Senators angry about the firings of eight federal prosecutors last year will vote on a new round of subpoenas this week. The subpoenas would call White House personnel before the Judiciary Committee to talk about whose idea it was to fire the U.S. attorneys, and why.
The White House is considering its position on whether Congress can make that demand without violating the constitutional separation of powers, and one man is key to the negotiations — White House counsel Fred Fielding. It's a role with which he is quite familiar.
Fielding served as President Ronald Reagan's White House counsel. Talking about that administration in a 2004 interview with Legal Times, Fielding said, "If there were mistakes made, or if there were problems that arose, they were dealt with right away. That, to me, was the essence of my job."
It also appears to be the essence of his current job, one he acquired two months ago, replacing former White House Counsel Harriet Miers. Fielding has been trying for days now to reach some agreement with Congress on testimony by White House aides. Those who know him say that if anyone can find a solution, Fielding can.
"One of the things he brings is an ability to tell the president of the United States straight talk," says Ken Duberstein, President Reagan's White House chief of staff. "He is somebody who I have seen tell the president what the president needs to know, not just what the president wants to know." And in the current tug-of-war, Duberstein thinks that will serve this White House well.
This doesn't mean that Fielding, who has worked for three Republican presidents, isn't a strong proponent of executive privilege. He is.
"But he's also a realistic proponent," says attorney Alan Morrison, of Stanford Law School, who has known Fielding for more than 35 years. "He knows how to spell subpoena. And he knows that the members of the Senate and the House know how to spell it too. And I don't think he really wants to have a fight over something which will just keep dragging on in the newspapers for weeks at a time."
If Fielding has learned anything during his years in Washington, it is that scandals need to be dealt with quickly. The 67-year-old attorney got his start as deputy White House counsel in the Nixon administration. And in a sign of history repeating itself, Morrison and Fielding met in 1971 when Morrison worked in the U.S. attorney's office in New York, which was trying to stop The New York Times from publishing the Pentagon Papers.
"Fred was sent up to baby-sit our office because the office had a reputation then, and still does, of being quite independent and the White House was concerned about it," Morrison recalls.
Fielding's boss at the time was White House Counsel John Dean. Dean describes Fielding as a careful, meticulous lawyer. He is also someone who is pleasant and likes to keep a low profile, says Dean. "And the task he's got right now is to not escalate the whole matter until it comes to a confrontation, and if anybody can do it, he can do it."

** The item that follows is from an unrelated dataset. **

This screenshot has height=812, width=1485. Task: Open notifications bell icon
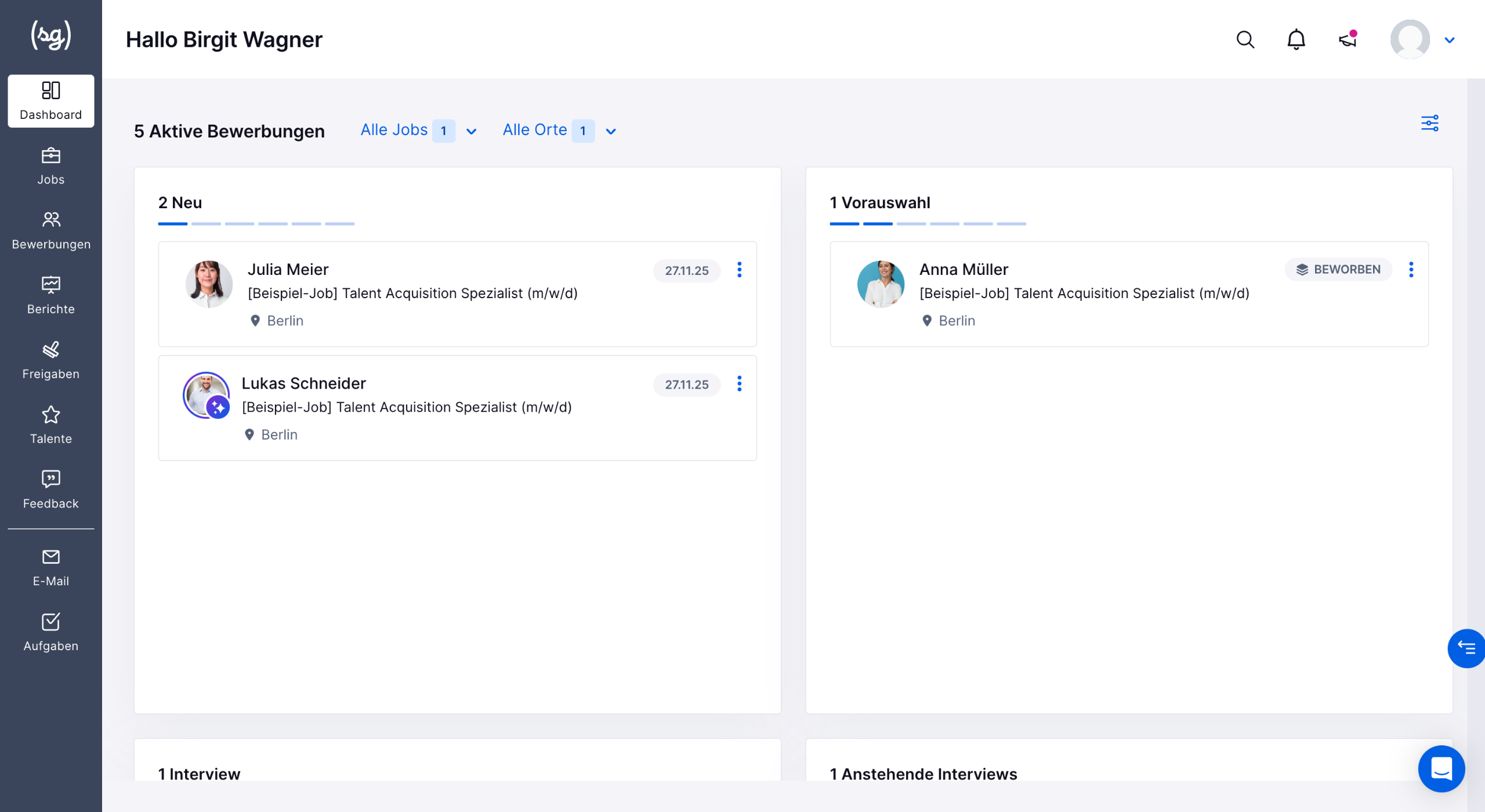1296,39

Dean says one of Fielding's biggest challenges is that he is representing an unusually secretive administration. "A lot of his negotiations aren't going to be on Capitol Hill, they're going to be right within the fence at 1600 Pennsylvania Avenue."
But that's also something Fielding has encountered before, as a member of the bipartisan commission that investigated the Sept. 11 attacks. Colleagues say Fielding helped convince the administration to turn over crucial documents and allow presidential aides to publicly testify about the months leading up to the attacks.
Democratic commission member Richard Ben-Veniste says the current situation could prove more challenging. Congress is now in the hands of Democrats, who are in no mood to cut the administration any slack.
"Fred is very skilled and he's very realistic. But sometimes the situations [he's presented with] go beyond simple compromise. This may be one of them," says Ben-Veniste.
It should become clearer later this week if that's the case.